Wow! What a crazy start to my trip. Yesterday (Sunday) I left Tampa at about 3pm EST and didn’t arrive at the Kyoto Grand Hotel until about midnight PST, making it right around 12 round hours of travel. After arriving here I went with my friend and colleague Clint Rutkas to get some late night Chinese food.
This morning, I woke up a little later than I wanted, and missed the Ray Ozzie keynote. We watched it in the Channel 9 lounge area, though. My job here at PDC is to support the Channel9 group in the lounge and also to learn as much as I can about burgeoning technology.
I did manage to make it to a session today that I really appreciated, called Developing for Microsoft Surface. As you know, Surface is a multi-touch technology being developed by Microsoft, and by now, you can see Surface in action in places like AT&T stores, Harrah’s casinos, Sheraton hotels, and MSNBC election coverage. For each of these industry verticals is a group of applications that have been built; for example, Harrah’s has a bartending application called Mixologist and another social app called Flirt (which transmits video images from a camera above the surface table to other surface tables). AT&T stores use a system unique to Surface called optical tagging which allows phones to be placed on the table and have more information automatically presented to the consumer. The Sheraton uses an application called Concierge, and MSNBC uses a Surface app to help Chuck Todd make and display electoral map projections.
There are 5 vertical industries currently engaging in Surface development: Automotive, Healthcare, Financial Services, Leisure & Entertainment, and Retail. What’s really cool is that the Surface SDK is being made available to everyone at PDC, so if you are not here, you’re really missing out. The SDK even includes a hardware emulator that you can use to build and test your apps.
The SDK looks really promising. There are a number of Surface control classes for WPF input, and the best part is that you already know how to use the because they inherit from standard control interfaces. The multitouch aspect of these controls is already handled for you, so you don’t have to reinvent any wheels here.

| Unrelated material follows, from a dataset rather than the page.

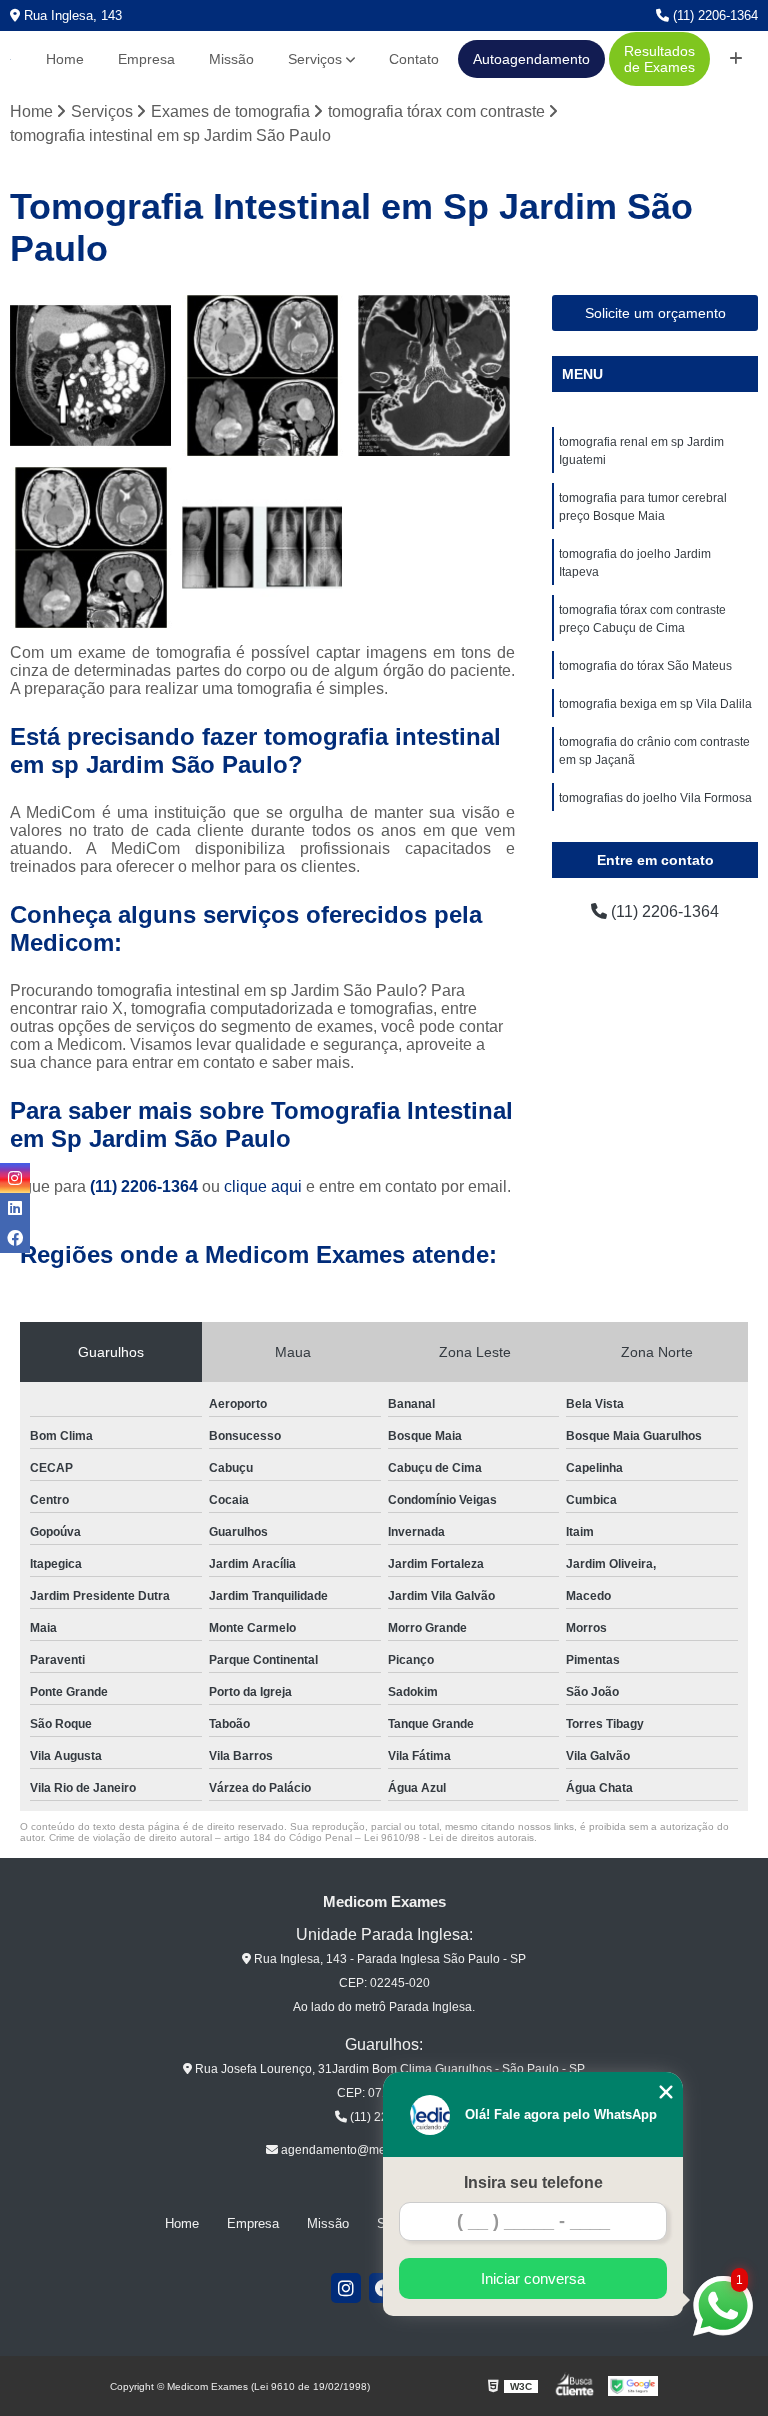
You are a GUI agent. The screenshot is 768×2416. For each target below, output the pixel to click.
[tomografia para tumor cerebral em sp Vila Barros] (263, 376)
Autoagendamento (531, 59)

The basic component of any Surface app is called the SurfaceWindow, which automatically goes fullscreen when you launch an app. The other controls you can use are very similar to what you’d use on Windows, but they support the cool multitouch stuff you see on Surface tables like flicking and elasticity. These controls include SurfaceListBox, SurfaceScrollViewer, SurfaceSlider, SurfaceScrollBar, SurfaceTextBox, and SurfacePasswordBox.
Those controls are all great and standard, but there are two controls that make a Surface app a true Surface app: the ScatterView control and the TagVisualizer control.
The ScatterView control is a little bubble that stacks items in a collection, like in the often-demoed Photos app. It lets you group data into one control and rotate it, scale it, and pass it around the table. Here’s a quick video of how easy it is to use the ScatterView control (from this session):
The TagVisualizer control lets you leverage the optical tagging system in Surface, which picks up unique patterns and translates them into some identifiable code. The TagVisualizer control really simplifies any situation where you might need to use optical tagging. Check out the session demo:
All in all, it’s been a great time here so far. Clint and I have made a LOT of great connections and it’s a blast!